In the 2021 legislative session, we worked with a bipartisan group of stakeholders and legislators to revive $500,000 in state funding for a stakeholder-driven process to guide utility-scale solar photovoltaics (PV) development towards areas with the least conflicting values. This funding had been vetoed as a part of Governor Inslee’s pandemic-related budget cuts, but the diligence of advocates from across the state successfully demonstrated to legislators and the Governor how important this process promises to be.

  

Washington State University’s Energy Program is leading the Least-Conflict project. Meanwhile, Audubon Washington, our network of chapters, and our conservation partners will continue to monitor what has become a solar boom in the Columbia Plateau, encouraging well-sited renewables and strong mitigation measures.

  

Audubon Washington is also a leading voice for reforming our state’s approach to siting, permitting, and building the clean energy infrastructure necessary to meet our climate goals. Through our participation in the state’s Low Carbon Energy Facility Siting Advisory Board, we’re exploring policies and investments that will put habitat protection, tribal resource preservation, and community needs at the forefront of efforts to build a 100% clean energy economy. 
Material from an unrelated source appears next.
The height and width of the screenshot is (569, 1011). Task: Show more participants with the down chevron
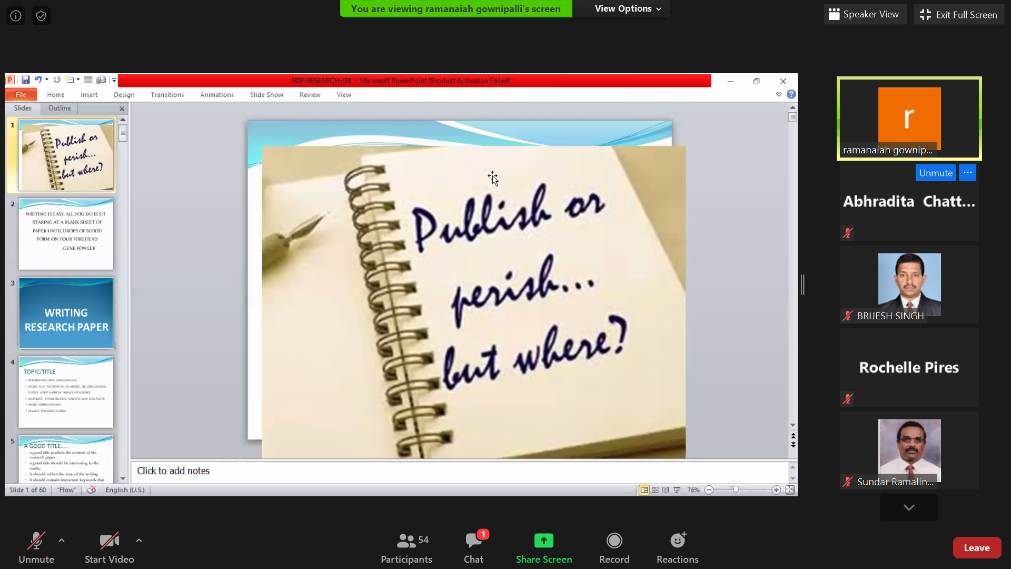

What exactly is a “least-conflict” siting process? 

In 2015, California tackled these same issues head-on in the agriculturally productive San Joaquin Valley. Berkeley Law’s Center for Law, Energy and the Environment (CLEE) partnered with Conservation Biology Institute (CBI) and a third-party facilitator to identify “least-conflict” areas for solar PV development in the eight-county San Joaquin Valley region.

  

The project team convened agricultural, ranching, conservation, and utility-scale solar PV development stakeholders, tribes, and key agencies. Through the facilitated process, participants identified the areas of least conflict for the development of solar PV. That data was used to inform maps that developers now use to make rational, community-informed decisions about where to propose new utility-scale solar PV projects and where projects might be permitted more efficiently without opposition or conflicts.  
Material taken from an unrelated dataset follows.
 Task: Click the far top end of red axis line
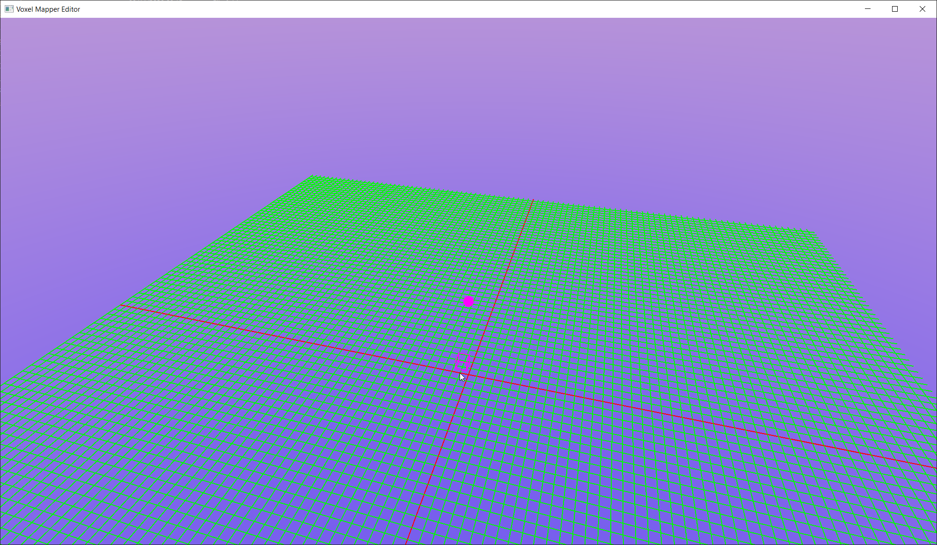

Audubon Washington's Clean Energy Screening Tool

Climate change is the number one threat to birds, and Audubon strongly supports renewable energy – including solar, wind, and geothermal power – as long as it is sited in ways that avoid, minimize, and mitigate negative impacts on birds and other wildlife.  
 
To help determine if a solar project is sited in a way that avoids and minimizes impacts to birds, we developed a solar project screening tool to assess the potential impacts of solar energy projects on birds and habitat. This tool uses the latest information on bird and ecosystem values, including the sagebrush songbird models generated by Audubon’s five-year Sagebrush Songbird Survey.  
 
Together with our local Audubon chapters, we hope to support the expansion of renewable energy in Washington without sacrificing the habitat that birds and people need to thrive.